The Sumerians, in the 5th to 3rd millennia BC, are considered the originators of writing, and these ancient people developed ways of authenticating who made writings. The Sumerians created seals, or intricate works of art carved in clay tablets, to identify ownership. In many civilizations throughout history, people used symbols and other marks to authenticate or acknowledge writings and drawings, and even to accept the contents of documents. The earliest handwritten signatures are traced to the year AD 439, during the rule of Roman Emperor Valentinian III.
Long before e-signatures became the norm, paper signatures were considered to be the gold standard when it came to signing important contracts and documents. Handwritten signatures were a logical extension of fingerprints – a unique seal that could not be duplicated and was therefore an excellent way to ensure authenticity when making agreements on paper.
As society progressed and people began doing business with companies in neighboring cities and states, it became necessary to find other ways to formalize agreements without pen-and-paper signatures.
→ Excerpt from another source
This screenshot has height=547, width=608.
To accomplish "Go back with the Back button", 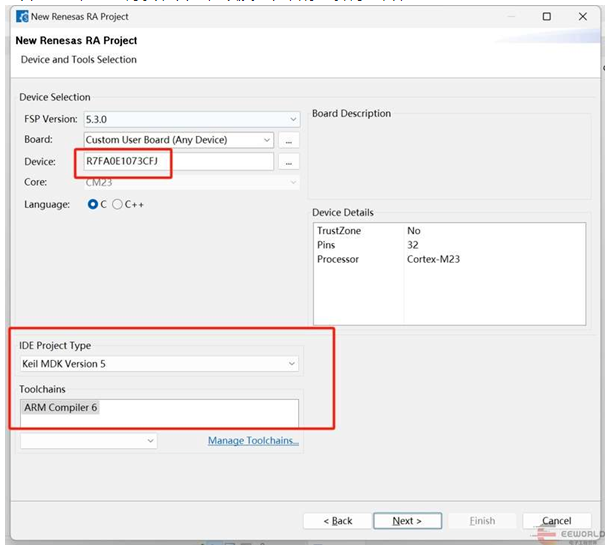I will 335,521.
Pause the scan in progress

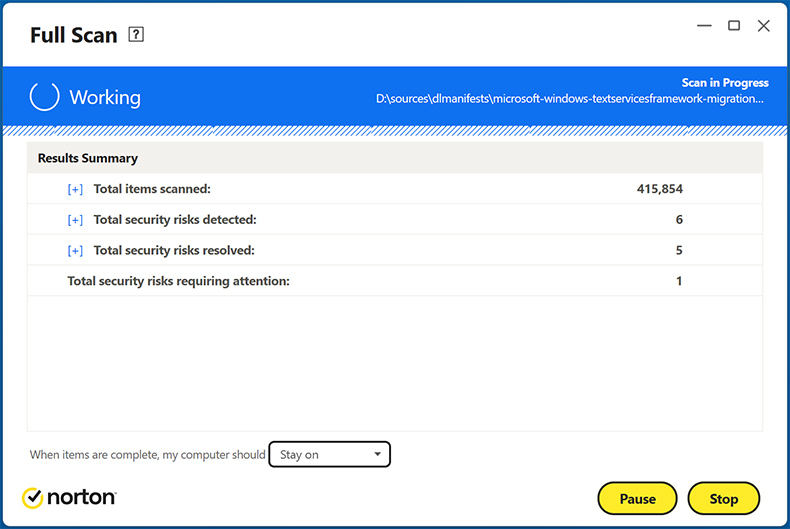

To fill this void, technology companies in the ’80s and ’90s created instruments that let businesses send signed contracts across the globe in seconds. These technologies, now known as fax machines, email, and the World Wide Web, were considered major breakthroughs at the time. However, many people still questioned whether contracts that were signed and shared via fax, email, or internet would hold up in court. To answer these questions, a series of guidelines and regulations would need to be created.
Utah Digital Signature Act, 1995
Although the federal E-Sign Act has attracted the bulk of attention with regard to ensuring the validity of e-signatures and electronic commerce, it was far from groundbreaking. Rather, by the time the E-Sign Act was passed by Congress and signed into law by President Bill Clinton, a number of states had already enacted their own electronic signature regulations.
Utah became a pioneer in this area by passing legislation that sought to minimize incidences of forgery and give legal effect to documents that had been signed electronically. Although Utah was the first state to pass this type of legislation, it was far from the only state to do so. Soon after Utah passed its digital signature act in 1995, similar guidelines were created in California and a handful of other states.
American Bar Association’s Digital Signature Guidelines, 1996
Four years before the E-Sign Act was passed in 2000, the American Bar Association had already produced its own set of digital signature guidelines. These guidelines were intended to help attorneys and other legal professionals determine the quality and authenticity of electronic signatures, while discussing the various challenges and opportunities that digital transactions could provide. By today’s standards, the guidelines may seem rudimentary, however they were considered very forward thinking at the time.
UNCITRAL Model Law on Electronic Commerce, 1996
The United Nations delved into the topic of e-signatures in its Model Law on Electronic Commerce (MLEC) in 1996. The MLEC was developed with the purpose of encouraging e-commerce by providing a series of “internationally acceptable rules.” These rules removed many of the obstacles that had prevented foreign businesses from conducting electronic transactions in the past and ensured that electronic contracts would receive equal treatment to paper contracts going forward.
U.S. Federal Regulations
By 1999, the time had come for the U.S. government to provide some type of federal guidelines and controls on electronic transactions. To do this, Congress put forward the E-Sign Act. Passed in 2000, the guidelines in the E-Sign Act quickly became some of the most recognized and cited e-signature guidelines in the world.
Since 2000, the E-Sign Act has been used as a framework for the e-commerce and e-signature legislation enacted in dozens of other countries. The U.S. guidelines have also largely been shaped by the UETA, which was put together by the National Conference of Commissioners on Uniform State Laws to bring conformity to the various guidelines across the country in 1999.